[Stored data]
======

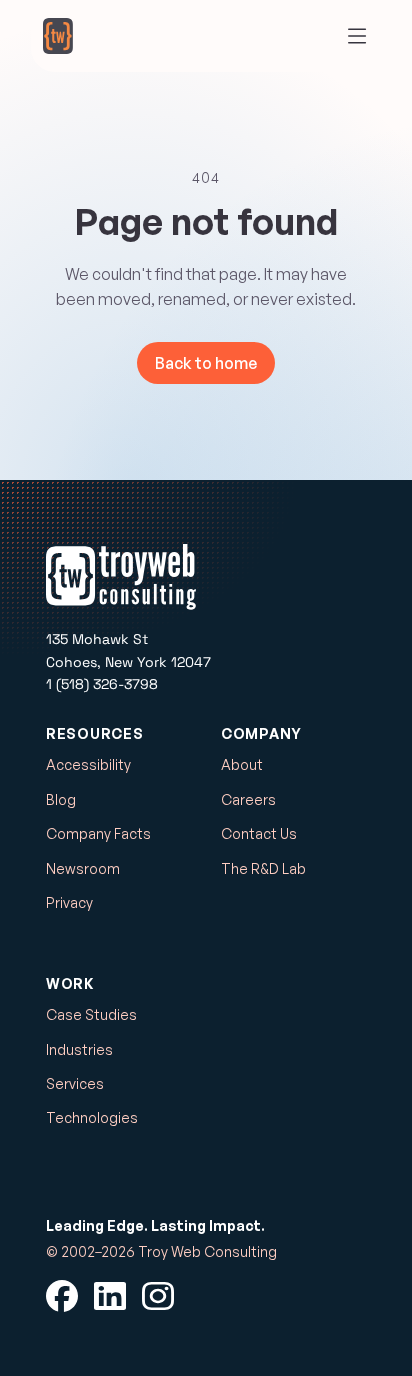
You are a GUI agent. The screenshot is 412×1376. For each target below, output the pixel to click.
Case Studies (91, 1014)
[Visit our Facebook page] (62, 1296)
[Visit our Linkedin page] (110, 1296)
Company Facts (98, 833)
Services (75, 1083)
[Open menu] (357, 36)
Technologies (92, 1117)
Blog (61, 799)
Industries (79, 1049)
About (242, 764)
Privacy (69, 902)
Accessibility (88, 764)
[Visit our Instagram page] (158, 1296)
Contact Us (259, 833)
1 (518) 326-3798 (102, 684)
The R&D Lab (263, 868)
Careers (248, 799)
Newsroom (83, 868)
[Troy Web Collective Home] (58, 36)
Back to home (206, 363)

======

● **The problem**
Only the lines from the one that holds "Industries (79, 1049)" through the end of the records should appear in the answer, each restated exactly.

● **Reply to the exercise**
Industries (79, 1049)
About (242, 764)
Privacy (69, 902)
Accessibility (88, 764)
[Visit our Instagram page] (158, 1296)
Contact Us (259, 833)
1 (518) 326-3798 (102, 684)
The R&D Lab (263, 868)
Careers (248, 799)
Newsroom (83, 868)
[Troy Web Collective Home] (58, 36)
Back to home (206, 363)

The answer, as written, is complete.